In these cases, the tax cost is a cost of doing business. But verify that the reason actually justifies the tax cost. Many "I need to sell now" situations are actually "I want to sell now" situations that could wait another month.

The Wash Sale Asymmetry

Wash sale rules only apply to losses, not gains. You can sell a winning stock, rebuy it immediately, and still realize the gain. No wash sale complications for gains.

This matters for tax-loss harvesting strategies. You can't selectively realize losses (wash sale blocks reinvestment), but you can selectively realize gains (no restriction on reinvesting).

The Tax Gain Harvesting Strategy

The flip side of tax-loss harvesting: if you're in a year with unusually low income (0% long-term capital gains bracket), harvest GAINS tax-free.

For 2026 married filing jointly with $95K or less taxable income: long-term capital gains rate is 0%. You can sell appreciated holdings, pay no federal tax, and immediately rebuy to reset cost basis higher.

Common scenarios for tax gain harvesting:

  • Early retirees with no W-2 income, using Roth for tax-free withdrawals, staying in 0% bracket
  • Between jobs or sabbatical years
  • Couples where one spouse stops working
  • Early retirement before Social Security/pension income kicks in

Done right, this can shift hundreds of thousands in unrealized gains to basis-refreshed positions without paying federal tax.

The State Tax Layer

Most states tax short-term and long-term capital gains at ordinary income rates — no preferential treatment at the state level. California, Oregon, Minnesota, New York all tax capital gains as ordinary income.

The preferential long-term rate is a federal-only phenomenon. When you're weighing short vs. long-term, the state piece is the same either way (at ordinary rates). The savings from waiting for long-term status applies only to the federal portion.

Exception: nine states have no state income tax (Alaska, Florida, Nevada, New Hampshire, South Dakota, Tennessee, Texas, Washington, Wyoming). If you're moving to one of these, timing large gains after the move can save substantial state tax.

The Net Investment Income Tax

High earners (above $200K single / $250K MFJ modified AGI) pay an additional 3.8% NIIT on investment income. This applies to both short-term and long-term capital gains above the threshold.

So high earners face: federal rate + 3.8% NIIT + state rate on capital gains.
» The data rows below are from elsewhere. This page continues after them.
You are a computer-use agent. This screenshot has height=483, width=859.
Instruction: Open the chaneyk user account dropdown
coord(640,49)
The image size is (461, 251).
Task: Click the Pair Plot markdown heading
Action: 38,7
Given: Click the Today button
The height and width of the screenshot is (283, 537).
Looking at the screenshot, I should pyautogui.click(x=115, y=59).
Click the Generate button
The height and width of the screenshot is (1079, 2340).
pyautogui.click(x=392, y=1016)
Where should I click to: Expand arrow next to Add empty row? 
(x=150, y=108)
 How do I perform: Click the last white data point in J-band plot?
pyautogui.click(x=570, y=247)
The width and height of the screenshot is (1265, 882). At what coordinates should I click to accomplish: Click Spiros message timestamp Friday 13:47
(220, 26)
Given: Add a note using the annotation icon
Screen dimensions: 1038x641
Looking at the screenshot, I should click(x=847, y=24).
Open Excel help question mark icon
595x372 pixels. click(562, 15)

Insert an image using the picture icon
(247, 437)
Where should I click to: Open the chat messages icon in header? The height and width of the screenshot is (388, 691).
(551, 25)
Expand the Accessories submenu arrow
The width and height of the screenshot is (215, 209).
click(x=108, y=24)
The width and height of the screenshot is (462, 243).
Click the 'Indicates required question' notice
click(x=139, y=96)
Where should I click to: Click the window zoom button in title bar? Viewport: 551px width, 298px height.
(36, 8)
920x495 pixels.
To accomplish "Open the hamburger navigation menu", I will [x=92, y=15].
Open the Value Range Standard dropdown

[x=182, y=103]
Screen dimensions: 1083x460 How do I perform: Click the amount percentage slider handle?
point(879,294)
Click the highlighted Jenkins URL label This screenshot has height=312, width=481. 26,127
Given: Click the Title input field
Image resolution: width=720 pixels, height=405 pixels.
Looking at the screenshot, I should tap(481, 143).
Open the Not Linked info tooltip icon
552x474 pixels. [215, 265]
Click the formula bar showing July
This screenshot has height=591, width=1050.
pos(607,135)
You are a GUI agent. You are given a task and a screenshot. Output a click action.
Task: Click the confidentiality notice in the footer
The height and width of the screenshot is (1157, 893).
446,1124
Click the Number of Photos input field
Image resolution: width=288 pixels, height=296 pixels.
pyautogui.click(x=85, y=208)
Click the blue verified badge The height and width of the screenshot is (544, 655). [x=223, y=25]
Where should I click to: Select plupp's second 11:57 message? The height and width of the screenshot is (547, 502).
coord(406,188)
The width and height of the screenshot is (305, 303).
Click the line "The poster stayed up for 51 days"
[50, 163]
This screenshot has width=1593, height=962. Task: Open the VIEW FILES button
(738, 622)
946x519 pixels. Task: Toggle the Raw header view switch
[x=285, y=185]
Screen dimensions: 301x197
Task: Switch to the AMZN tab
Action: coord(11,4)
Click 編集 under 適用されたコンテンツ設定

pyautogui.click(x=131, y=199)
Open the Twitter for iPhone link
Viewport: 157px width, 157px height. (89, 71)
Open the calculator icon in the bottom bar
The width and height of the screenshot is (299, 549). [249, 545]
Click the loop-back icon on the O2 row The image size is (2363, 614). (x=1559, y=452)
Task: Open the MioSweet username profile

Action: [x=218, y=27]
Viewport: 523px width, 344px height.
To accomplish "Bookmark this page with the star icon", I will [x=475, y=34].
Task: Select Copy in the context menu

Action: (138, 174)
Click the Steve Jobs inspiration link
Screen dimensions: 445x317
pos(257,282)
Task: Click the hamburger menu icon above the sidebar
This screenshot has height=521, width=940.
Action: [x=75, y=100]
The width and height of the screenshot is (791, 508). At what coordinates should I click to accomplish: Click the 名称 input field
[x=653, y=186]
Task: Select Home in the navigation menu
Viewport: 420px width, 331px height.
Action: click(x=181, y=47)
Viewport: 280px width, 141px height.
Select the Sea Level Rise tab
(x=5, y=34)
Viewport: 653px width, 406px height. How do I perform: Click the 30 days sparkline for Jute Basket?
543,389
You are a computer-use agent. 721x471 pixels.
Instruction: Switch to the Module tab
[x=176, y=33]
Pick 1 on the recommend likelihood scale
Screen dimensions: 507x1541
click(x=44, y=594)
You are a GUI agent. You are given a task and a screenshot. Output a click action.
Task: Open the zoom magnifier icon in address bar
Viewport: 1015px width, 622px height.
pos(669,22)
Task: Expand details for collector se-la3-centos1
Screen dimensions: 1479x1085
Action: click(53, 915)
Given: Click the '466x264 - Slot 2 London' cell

At the top bracket, the all-in capital gains rate in California can exceed 37%, while long-term in same state is about 33.3%. Still a meaningful gap, just less dramatic than the raw federal difference.

The Long-Term Behavior Incentive

The capital gains structure is Congress's explicit incentive for long-term investing. Economists have argued for decades about whether this is good policy (encourages investment) or bad (subsidizes the wealthy). The political consensus seems to be "tax breaks for people who hold stocks > 1 year." Unlikely to change quickly.

You should take the incentive when it's offered. Building a portfolio around long-term holdings (index funds, blue-chip stocks with 5+ year outlooks) naturally captures this benefit. Day trading, options strategies with high turnover, and frequent sector rotation all forfeit it.

The Calendar Check

Every December, review all positions you're considering selling. Identify any with purchase dates less than 14 months old (so they'd be short-term if sold now). For each:

  • Calculate when they'll become long-term
  • Estimate the tax difference
  • Decide if waiting is justified

This 20-minute annual exercise can save thousands in unnecessary taxes. The discipline of waiting the extra month is the entire strategy. Everything else is just math.

The One-Year-Plus-One-Day Rule

If you remember nothing else: when deciding whether to sell, check if you've held for more than 12 months. If not, consider the tax cost of short-term treatment. If the holding period is close to crossing the 12-month line, wait those extra days unless you have a compelling reason not to.

Two days of patience on a $100K gain = $13K in tax savings for high-bracket earners. Name another two-day decision that's worth $13K. You can't. This is the easiest money in personal finance.